The bet of an inclusive luxury

Cristina D’Agostino

By Cristina D’Agostino22 juillet 2021

This week LVMH announced the acquisition of a 60% stake in the Off-White brand created by star designer Virgil Abloh. Was this just another brand in the world's largest luxury group's extensive portfolio? In reality, LVMH is signing a contract that goes much further than Off-White's commercial operations, which are actually owned by Farfetch via the purchase of New Guards Group (source: Vogue.com). Bernard Arnault has given himself a much larger treasure: Virgil Abloh's creativity, which goes far beyond the fashion sector, since the Louis Vuitton artistic director is also prolific in music and art.

But it is also and above all his ability to understand the evolution of the luxury sector, and to know how to translate, better than anyone else, the values of inclusion, social progress and innovation into a luxury product. This is the key to ensuring that luxury continues to be attractive to future generations, and to finding new territories of expression for luxury. LVMH is anticipating the movement. And what are the other groups doing? For the past four years, Kering has embarked on what it calls the "2017-2025 roadmap" based on the three pillars of "Care, Collaborate, Create", which open the doors to inclusion and innovation. His brand Gucci and the Gucci Equilibrium project symbolise these visions.
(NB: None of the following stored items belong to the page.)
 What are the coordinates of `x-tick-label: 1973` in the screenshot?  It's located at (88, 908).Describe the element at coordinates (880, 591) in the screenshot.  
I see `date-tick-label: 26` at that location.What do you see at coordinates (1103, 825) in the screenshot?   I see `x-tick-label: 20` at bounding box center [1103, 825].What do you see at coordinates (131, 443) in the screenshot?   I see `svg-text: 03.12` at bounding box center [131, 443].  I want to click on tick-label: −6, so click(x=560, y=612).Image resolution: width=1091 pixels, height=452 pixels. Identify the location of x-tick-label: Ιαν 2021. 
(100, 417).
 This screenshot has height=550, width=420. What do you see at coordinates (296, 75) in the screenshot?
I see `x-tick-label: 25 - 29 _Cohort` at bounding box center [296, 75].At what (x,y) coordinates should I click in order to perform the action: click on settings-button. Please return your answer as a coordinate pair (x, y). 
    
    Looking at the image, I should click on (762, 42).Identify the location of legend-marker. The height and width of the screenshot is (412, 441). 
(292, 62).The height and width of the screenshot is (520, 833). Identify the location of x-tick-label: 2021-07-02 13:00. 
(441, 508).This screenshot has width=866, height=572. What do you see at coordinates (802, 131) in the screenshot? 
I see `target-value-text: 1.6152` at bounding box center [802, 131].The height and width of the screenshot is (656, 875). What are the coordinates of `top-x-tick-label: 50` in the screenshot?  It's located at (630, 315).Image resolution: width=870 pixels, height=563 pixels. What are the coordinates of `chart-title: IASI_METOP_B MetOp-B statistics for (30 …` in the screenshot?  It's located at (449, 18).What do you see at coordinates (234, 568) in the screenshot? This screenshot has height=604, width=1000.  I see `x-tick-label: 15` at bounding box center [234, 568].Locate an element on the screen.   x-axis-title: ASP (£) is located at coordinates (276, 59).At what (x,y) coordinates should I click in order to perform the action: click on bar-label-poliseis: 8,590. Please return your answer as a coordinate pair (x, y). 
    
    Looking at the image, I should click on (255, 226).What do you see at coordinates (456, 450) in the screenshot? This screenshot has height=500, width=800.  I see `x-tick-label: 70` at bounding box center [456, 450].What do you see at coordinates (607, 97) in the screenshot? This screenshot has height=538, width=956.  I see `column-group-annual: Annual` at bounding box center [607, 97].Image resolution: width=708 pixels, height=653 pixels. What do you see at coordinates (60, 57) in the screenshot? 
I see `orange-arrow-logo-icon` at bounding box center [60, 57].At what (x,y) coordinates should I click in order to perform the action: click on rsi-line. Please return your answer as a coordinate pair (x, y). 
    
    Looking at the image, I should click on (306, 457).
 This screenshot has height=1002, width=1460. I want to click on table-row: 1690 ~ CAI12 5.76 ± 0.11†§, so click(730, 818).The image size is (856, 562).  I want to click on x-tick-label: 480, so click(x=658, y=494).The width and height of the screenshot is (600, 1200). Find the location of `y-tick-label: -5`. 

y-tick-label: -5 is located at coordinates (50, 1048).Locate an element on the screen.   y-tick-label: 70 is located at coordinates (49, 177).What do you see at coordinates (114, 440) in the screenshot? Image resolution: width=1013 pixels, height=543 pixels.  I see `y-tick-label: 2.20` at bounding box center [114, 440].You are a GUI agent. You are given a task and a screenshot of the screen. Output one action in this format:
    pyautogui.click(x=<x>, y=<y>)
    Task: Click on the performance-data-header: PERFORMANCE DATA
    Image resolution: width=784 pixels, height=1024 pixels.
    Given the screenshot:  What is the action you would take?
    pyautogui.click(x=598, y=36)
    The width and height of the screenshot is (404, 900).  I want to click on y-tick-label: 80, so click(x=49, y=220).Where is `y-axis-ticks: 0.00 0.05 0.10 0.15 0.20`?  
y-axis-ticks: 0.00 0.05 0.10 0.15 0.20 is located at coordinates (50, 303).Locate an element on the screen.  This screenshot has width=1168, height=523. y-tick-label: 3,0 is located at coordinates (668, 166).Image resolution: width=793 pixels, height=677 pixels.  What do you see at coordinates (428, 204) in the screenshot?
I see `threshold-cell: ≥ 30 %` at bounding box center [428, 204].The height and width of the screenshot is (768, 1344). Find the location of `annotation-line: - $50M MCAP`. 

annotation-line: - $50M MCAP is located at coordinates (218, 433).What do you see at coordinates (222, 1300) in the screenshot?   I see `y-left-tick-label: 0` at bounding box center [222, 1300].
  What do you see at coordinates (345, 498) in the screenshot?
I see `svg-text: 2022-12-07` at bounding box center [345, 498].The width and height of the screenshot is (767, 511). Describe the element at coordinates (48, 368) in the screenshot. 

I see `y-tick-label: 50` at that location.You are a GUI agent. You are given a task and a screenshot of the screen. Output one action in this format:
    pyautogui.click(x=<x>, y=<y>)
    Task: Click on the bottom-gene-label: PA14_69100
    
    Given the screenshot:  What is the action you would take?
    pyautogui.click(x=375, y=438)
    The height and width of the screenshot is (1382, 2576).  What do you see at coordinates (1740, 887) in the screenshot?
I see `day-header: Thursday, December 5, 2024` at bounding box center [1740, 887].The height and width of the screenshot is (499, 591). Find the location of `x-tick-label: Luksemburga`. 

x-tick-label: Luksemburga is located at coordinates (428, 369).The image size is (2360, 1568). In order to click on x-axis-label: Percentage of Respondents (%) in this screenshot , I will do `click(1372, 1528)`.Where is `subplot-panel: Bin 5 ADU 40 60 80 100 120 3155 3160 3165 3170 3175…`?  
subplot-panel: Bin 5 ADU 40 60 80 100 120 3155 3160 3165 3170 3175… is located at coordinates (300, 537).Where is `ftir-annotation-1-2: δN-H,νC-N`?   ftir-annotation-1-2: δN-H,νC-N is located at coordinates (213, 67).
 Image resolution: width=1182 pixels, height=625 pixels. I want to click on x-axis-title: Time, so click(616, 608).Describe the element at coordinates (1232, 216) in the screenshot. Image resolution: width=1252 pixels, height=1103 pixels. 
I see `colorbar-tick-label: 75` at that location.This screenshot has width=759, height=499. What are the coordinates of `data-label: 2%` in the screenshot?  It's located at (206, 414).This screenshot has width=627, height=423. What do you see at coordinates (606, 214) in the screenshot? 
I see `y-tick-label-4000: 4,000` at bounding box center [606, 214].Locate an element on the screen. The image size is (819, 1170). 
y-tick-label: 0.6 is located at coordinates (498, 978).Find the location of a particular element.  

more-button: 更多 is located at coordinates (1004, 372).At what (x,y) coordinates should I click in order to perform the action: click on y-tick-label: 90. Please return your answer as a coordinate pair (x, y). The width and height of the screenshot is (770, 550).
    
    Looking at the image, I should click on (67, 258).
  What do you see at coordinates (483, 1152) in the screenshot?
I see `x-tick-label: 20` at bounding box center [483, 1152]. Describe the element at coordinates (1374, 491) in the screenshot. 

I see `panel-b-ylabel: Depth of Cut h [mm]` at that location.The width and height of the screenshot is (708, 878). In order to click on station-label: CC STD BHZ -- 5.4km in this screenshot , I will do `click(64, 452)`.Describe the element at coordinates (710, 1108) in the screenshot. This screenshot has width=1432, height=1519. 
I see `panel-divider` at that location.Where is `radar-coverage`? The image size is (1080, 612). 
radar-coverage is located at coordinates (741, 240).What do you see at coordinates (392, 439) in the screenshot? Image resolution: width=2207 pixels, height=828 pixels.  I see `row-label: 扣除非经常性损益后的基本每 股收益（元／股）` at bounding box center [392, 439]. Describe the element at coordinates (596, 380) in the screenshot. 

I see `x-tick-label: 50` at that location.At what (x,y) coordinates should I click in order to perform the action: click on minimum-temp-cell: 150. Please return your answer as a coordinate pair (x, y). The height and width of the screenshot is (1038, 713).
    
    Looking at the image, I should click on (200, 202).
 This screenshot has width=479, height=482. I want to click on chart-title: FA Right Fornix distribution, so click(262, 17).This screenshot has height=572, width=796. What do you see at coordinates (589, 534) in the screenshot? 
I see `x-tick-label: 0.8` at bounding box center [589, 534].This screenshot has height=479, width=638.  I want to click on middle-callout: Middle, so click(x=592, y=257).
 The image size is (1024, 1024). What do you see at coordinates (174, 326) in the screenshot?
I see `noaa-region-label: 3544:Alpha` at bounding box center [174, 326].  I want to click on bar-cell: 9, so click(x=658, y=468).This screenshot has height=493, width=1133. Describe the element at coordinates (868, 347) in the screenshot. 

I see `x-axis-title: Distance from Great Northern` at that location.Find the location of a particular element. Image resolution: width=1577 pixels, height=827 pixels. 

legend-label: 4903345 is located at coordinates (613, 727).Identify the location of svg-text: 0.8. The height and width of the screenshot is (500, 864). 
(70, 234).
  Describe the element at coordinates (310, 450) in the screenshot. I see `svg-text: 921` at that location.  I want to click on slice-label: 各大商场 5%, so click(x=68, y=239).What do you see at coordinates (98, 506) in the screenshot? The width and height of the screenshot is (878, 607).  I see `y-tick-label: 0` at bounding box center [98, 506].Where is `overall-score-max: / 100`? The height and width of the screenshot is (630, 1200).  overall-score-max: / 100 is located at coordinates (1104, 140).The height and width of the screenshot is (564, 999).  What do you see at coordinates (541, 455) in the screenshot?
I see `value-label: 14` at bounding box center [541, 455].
And what about the watch industry, led by the Richemont and Swatch groups? The sector is sorely lacking in visionaries capable of taking watchmaking and jewellery into new territory, as the failure of the connected watch proves. The gap in visions is widening between groups focused on fashion and those focused on watchmaking and jewellery. There is an urgent need for awareness and above all an embodiment of the values of social progress at the head of these groups and brands.